§ Source document:
In October I made my first voyage to South America, flying with Iberia via Madrid (Iberia is now part of the same company as British Airways).  It was a long, gruelling trip, beginning and ending with short but annoying 785-mile hops between London and Madrid, then miles to walk connecting within Madrid’s massive new Terminal 4.  The Madrid-Sao Paulo legs were my 3rd/4th longest (and only other >5000 mile flights this year), and overnight both ways.  Iberia’s “Business Plus” left me wondering what the plus part was; the entertainment system was pretty barebones, the service was just alright, and the seat was not terribly comfortable, leading to not very much sleep.

The massive Terminal 4 at Madrid's Barajas Airport was designed by Richard Rogers and opened in 2006. It is the home of Iberia (which is the flag carrier of Spain) and has over 8 million square feet of space. It's design for very high capacity means enormously long walks between gates, especially if you need to change from the main building to the satellite building like I did (which is over 1.5 miles away)!

My shortest flights of the year also occurred on this trip, as I flew for the first time on TAM Linhas Aereas, the largest airline in Brazil and all of Latin America that is based in Sao Paulo.  TAM took me the slightly more than 200 miles from Sao Paulo to Rio and back.  Any way you look at it, this is one of the busiest air routes in the world, largely because there is no rail service of any kind between these mega-cities.  Brazil will hopefully rectify this soon (with the World Cup and Olympics coming up), as the distance and populations make this route an absolute dynamite candidate for high-speed rail.  Each city has a domestic and an international airport, and there are flights between all four combinations; the busiest is between the two domestic airports (Congonhas in SP and Santos Dumont in RJ), where there are about 80 flights per day in each direction (the most aircraft movements of any individual airport-airport route in the world) flying nearly 625,000 seats per year (the 8th most, because of the larger planes used on many busy Asian/Australian routes).

The crowds at Sao Paulo's Congonhas Airport when I was trying to check in. There were no signs in English, so I had trouble figuring out which of the many snaking lines I was supposed to be in. The airport infrastructure in Brazil is old and really undersized for the demand.

This is the main landside terminal area at the Congonhas-Sao Paulo Airport, which is an art deco masterpiece! It opened in 1936 and really captures that early era of airplane travel. It actually reminded me quite a bit of LaGuardia.

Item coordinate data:

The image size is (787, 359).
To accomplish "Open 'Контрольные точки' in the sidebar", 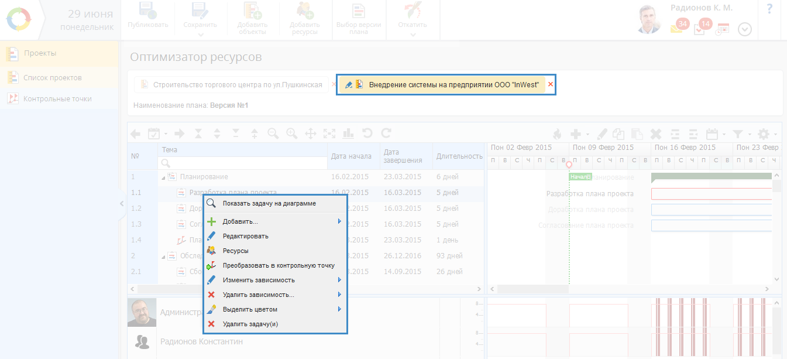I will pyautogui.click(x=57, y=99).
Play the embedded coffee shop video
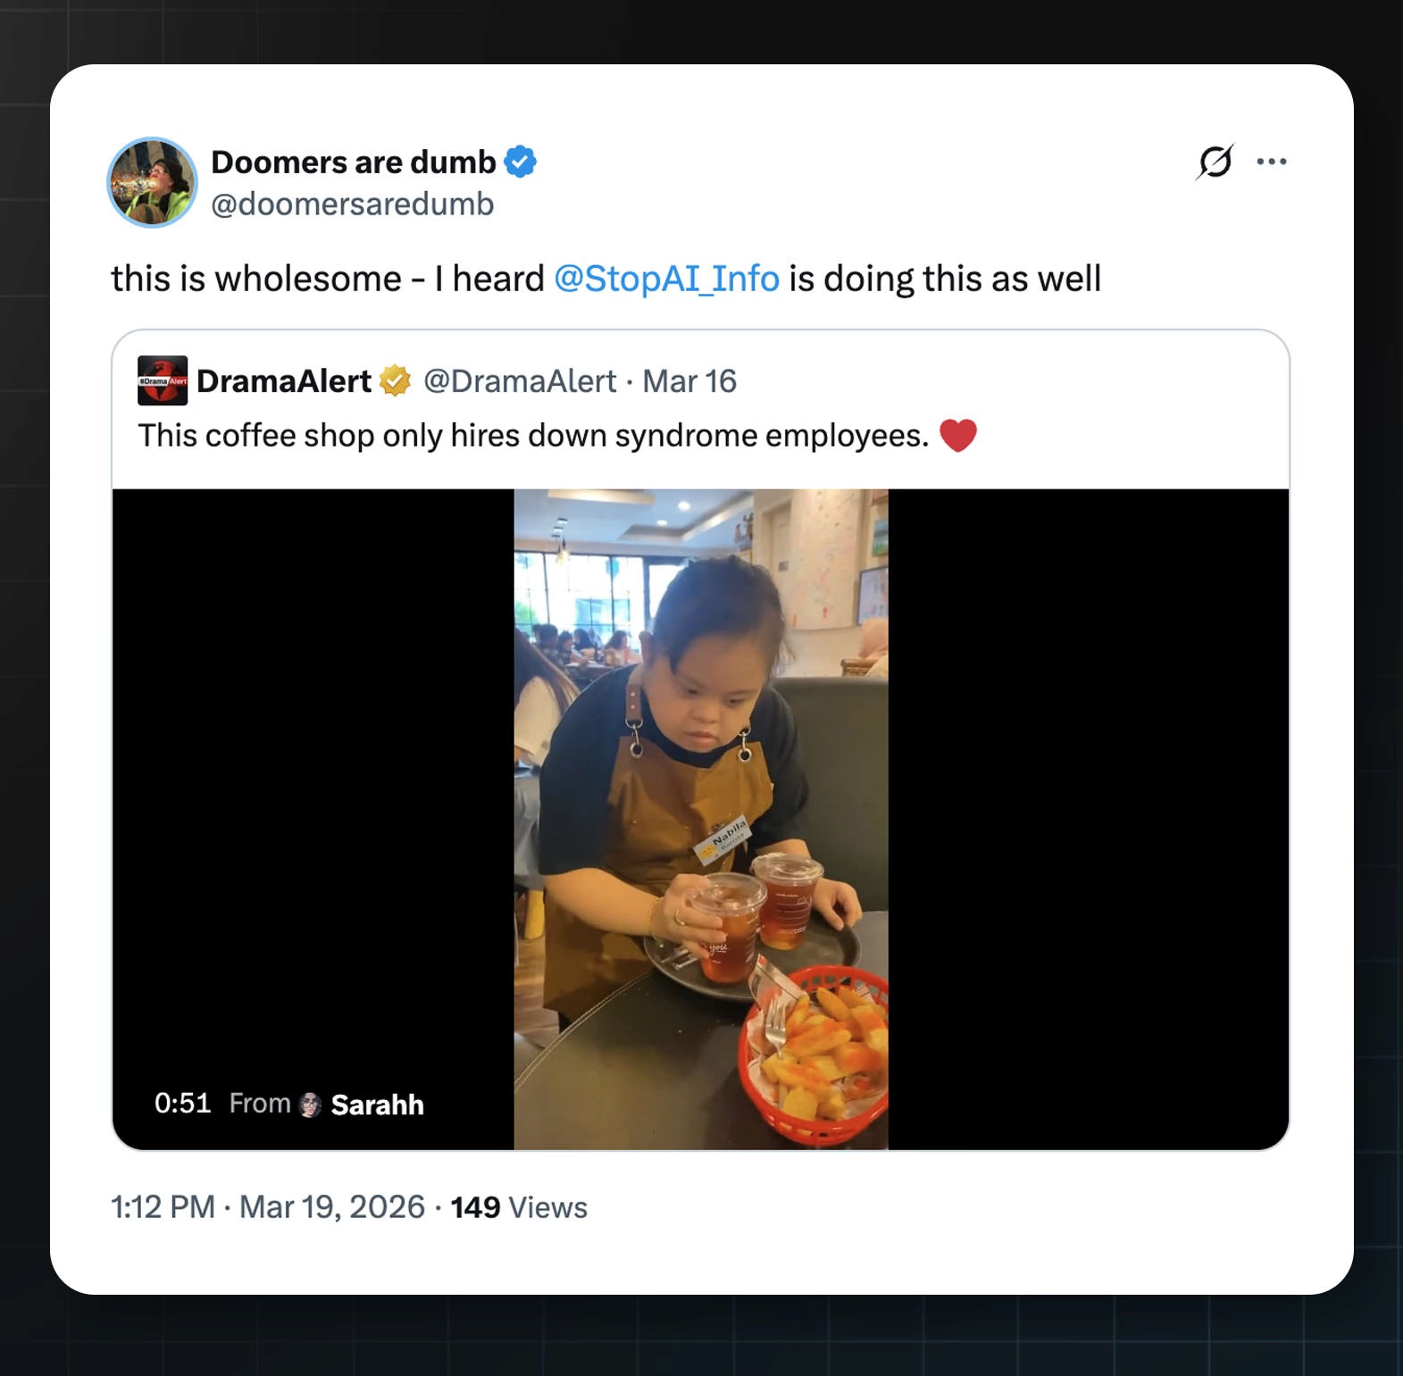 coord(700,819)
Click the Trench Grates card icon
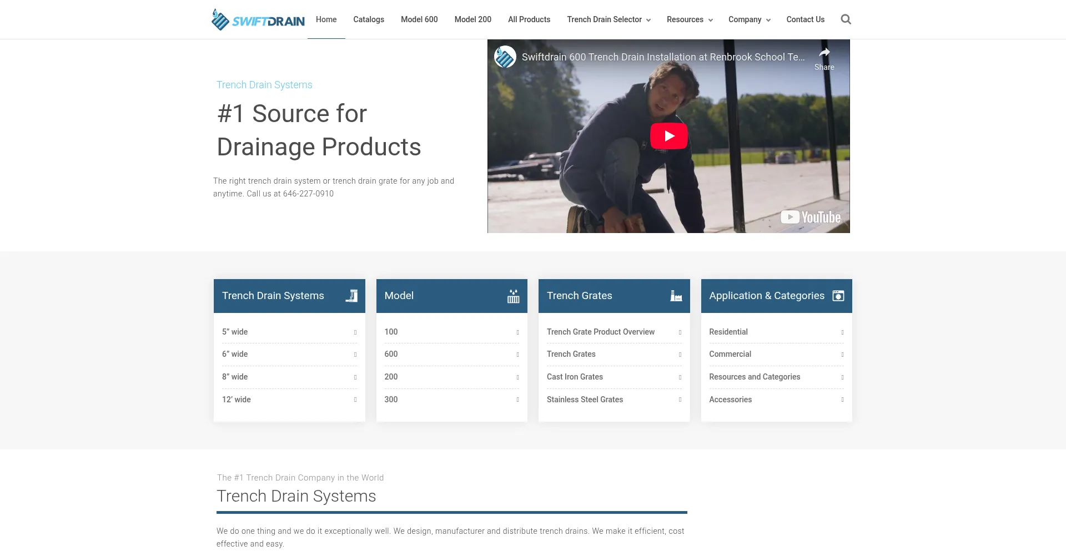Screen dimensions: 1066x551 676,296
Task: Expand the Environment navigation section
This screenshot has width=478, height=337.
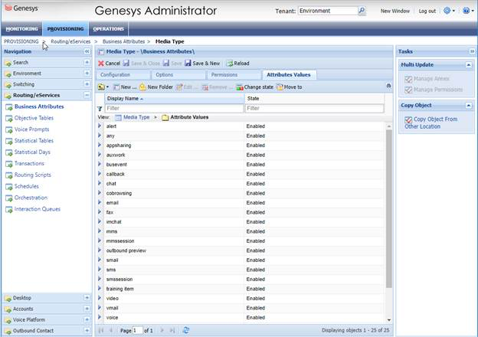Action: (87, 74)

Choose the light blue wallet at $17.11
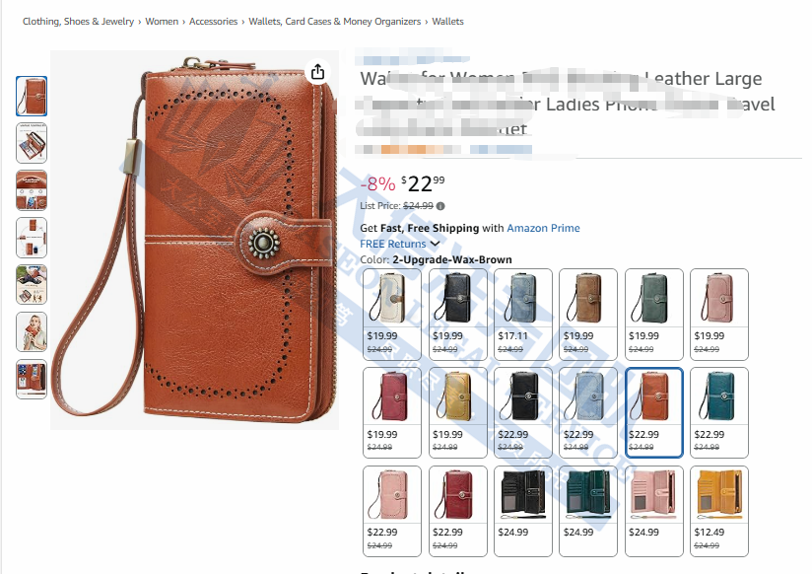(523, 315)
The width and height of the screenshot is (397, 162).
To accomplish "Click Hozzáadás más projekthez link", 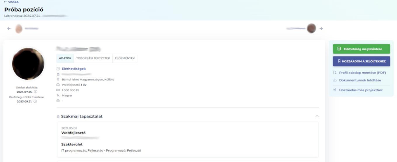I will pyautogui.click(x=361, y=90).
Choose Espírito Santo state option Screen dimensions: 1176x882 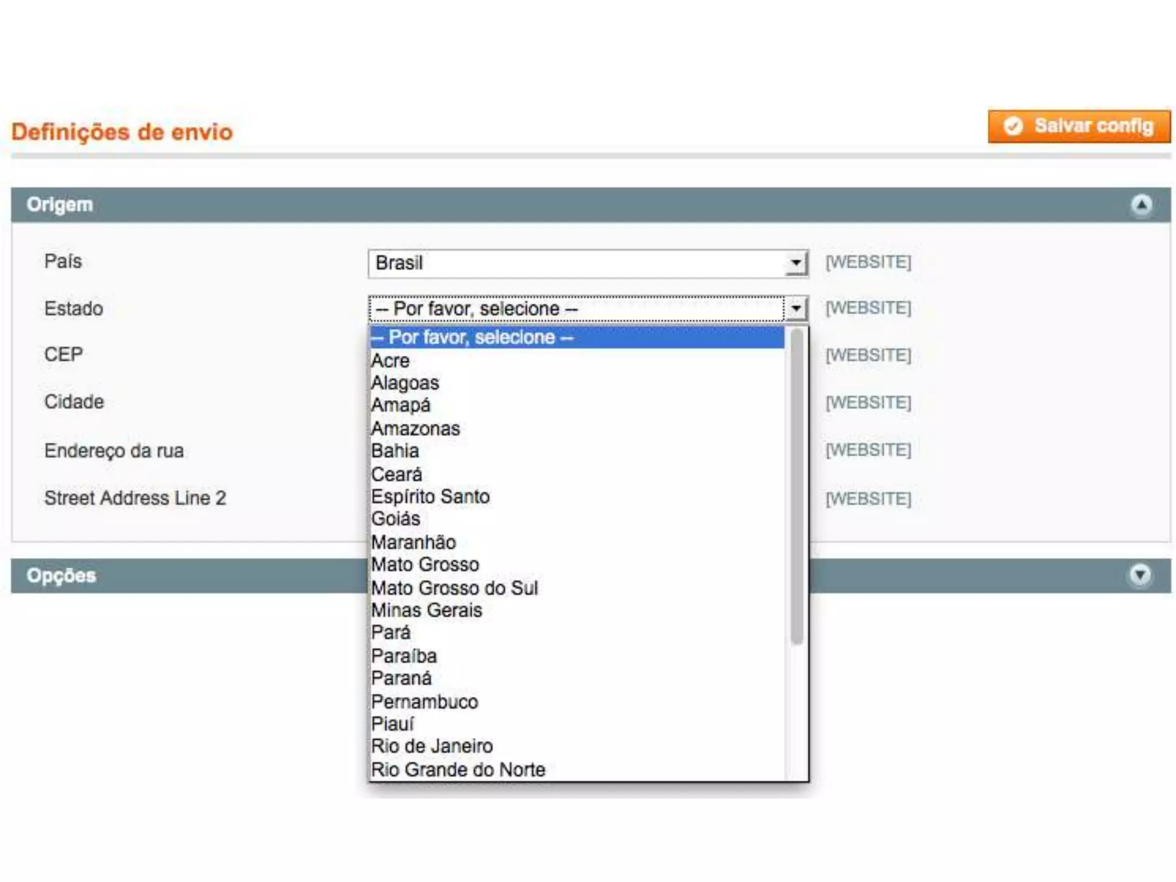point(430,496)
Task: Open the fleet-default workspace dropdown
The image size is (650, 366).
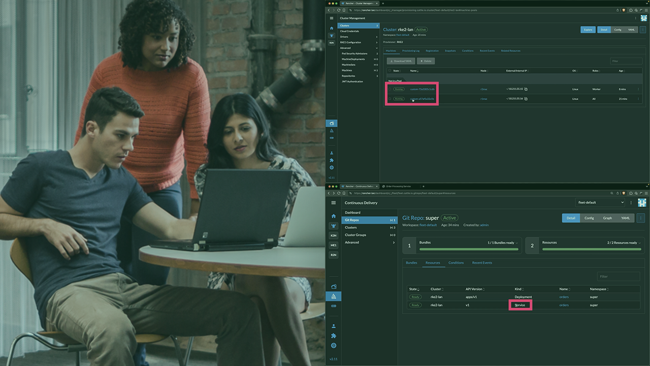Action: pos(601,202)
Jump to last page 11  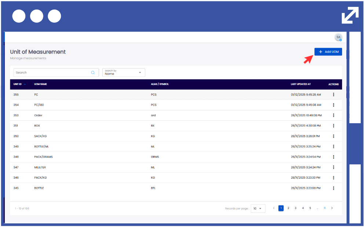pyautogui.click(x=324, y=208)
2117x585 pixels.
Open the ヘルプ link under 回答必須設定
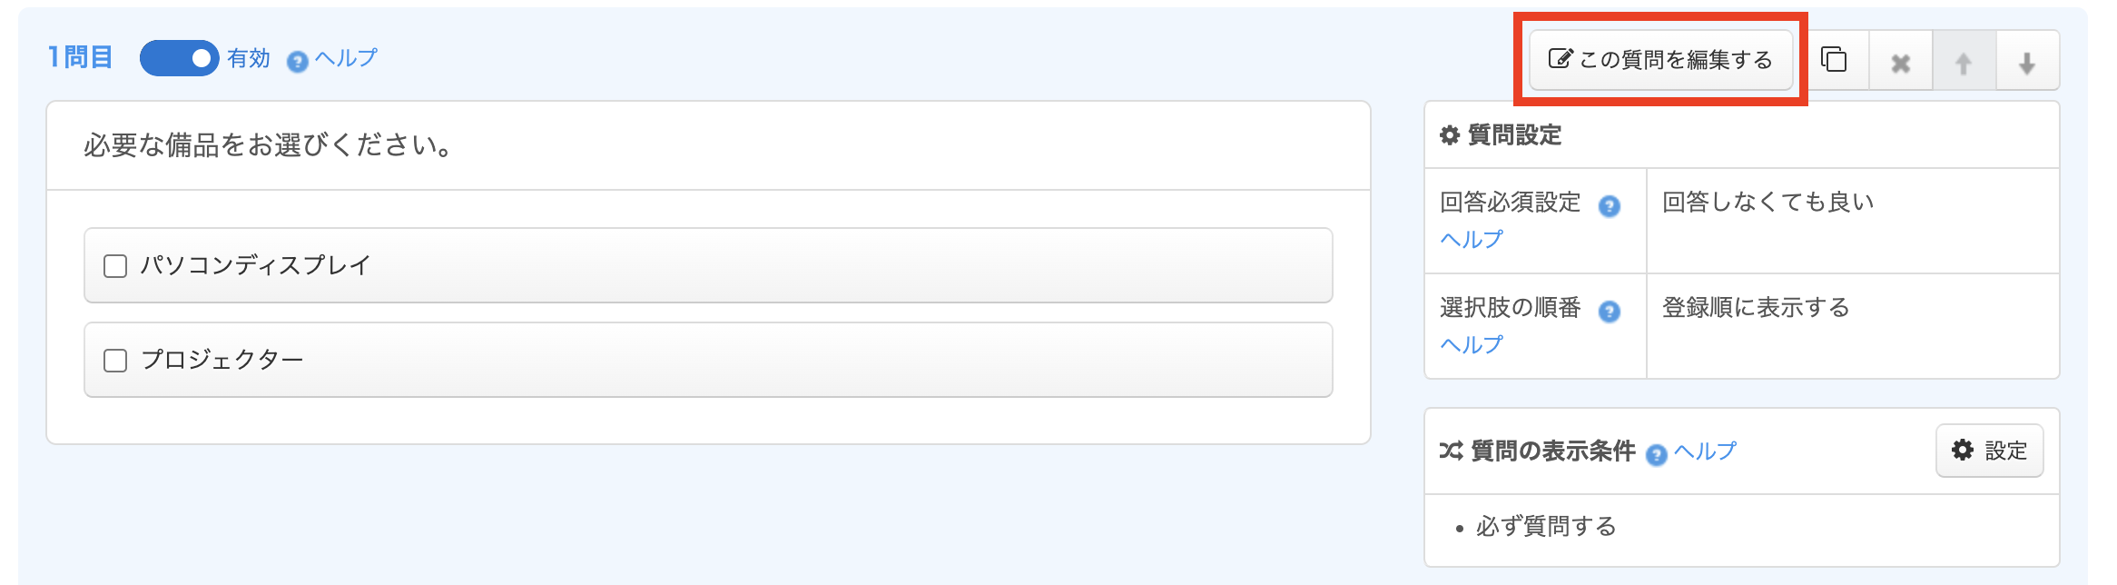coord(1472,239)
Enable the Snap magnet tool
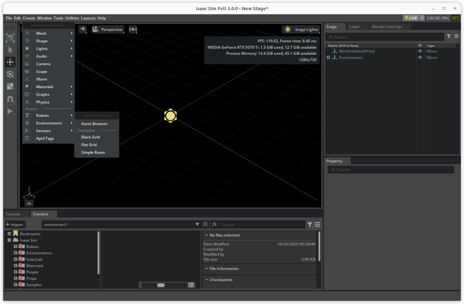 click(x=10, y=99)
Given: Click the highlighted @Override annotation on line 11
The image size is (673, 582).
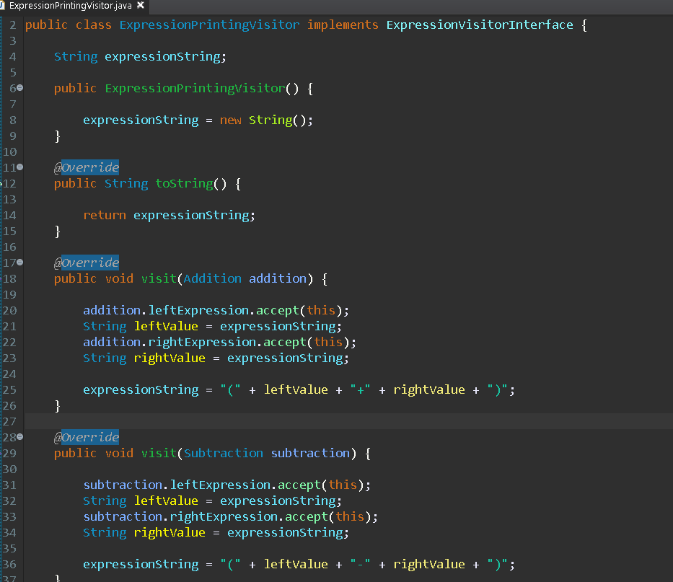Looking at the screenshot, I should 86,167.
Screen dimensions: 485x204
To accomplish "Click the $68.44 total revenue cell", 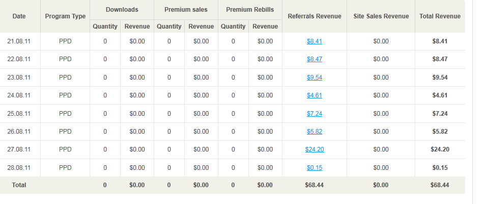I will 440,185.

§ Given problem 1:
Report how many lines of the entries contain the string "height", matching case exactly. Give only the number.
§ Given problem 2:
Resume the account of the South America flights after its final sentence.
The travel account and the entries have no connection to each other.

§ Written response 1:
2

§ Written response 2:
After a quick three-day weekend train trip to Northeast England over my birthday, the year of travel was rounded out by the mega-trip to Japan.  I flew again on Finnair, marking my third trip to Asia via Helsinki.  They market themselves as the “shortcut” from Europe to Asia.  Indeed, as the great circle air routes practically pass over Helsinki, there is not really any added distance to stopping there – only 36 miles more in total than the direct London-Tokyo route that Astrid flew on British Airways (of 5960 miles, longer than any of my flights).  There is, however, inconvenience in the time lost (an extra takeoff and landing, the layover in HEL), and the 3-hour flight between London and Helsinki on a smaller and less comfortable plane.  I do it primarily because it is cheap – I can usually afford to fly in business class on Finnair instead of only premium economy on British Airways, which is a critical difference when travelling overnight and needing to work hard almost as soon as you arrive.  I should also make a plug for Finnair’s food; it is consistently good and sometimes excellent, and the best airplane food I’ve had so far.  On this trip I had amazing elk meatballs and a reindeer steak on the way out, and a really superb braised lamb stew on the way back.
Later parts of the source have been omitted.